# [Problem to solve]
Every line of the data below should be retyped exactly.

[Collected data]
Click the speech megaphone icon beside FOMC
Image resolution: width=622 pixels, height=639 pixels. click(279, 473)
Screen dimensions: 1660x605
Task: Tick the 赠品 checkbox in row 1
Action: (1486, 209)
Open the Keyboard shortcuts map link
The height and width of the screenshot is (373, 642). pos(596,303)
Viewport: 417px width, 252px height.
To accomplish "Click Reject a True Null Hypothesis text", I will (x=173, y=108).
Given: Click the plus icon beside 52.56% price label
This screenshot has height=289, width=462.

# [Result of the exercise]
Click the speech megaphone icon beside FOMC
Image resolution: width=622 pixels, height=639 pixels. click(279, 473)
Screen dimensions: 1660x605
Task: Tick the 赠品 checkbox in row 1
Action: (1486, 209)
Open the Keyboard shortcuts map link
The height and width of the screenshot is (373, 642). pos(596,303)
Viewport: 417px width, 252px height.
To accomplish "Click Reject a True Null Hypothesis text", I will (x=173, y=108).
Given: Click the plus icon beside 52.56% price label
This screenshot has height=289, width=462.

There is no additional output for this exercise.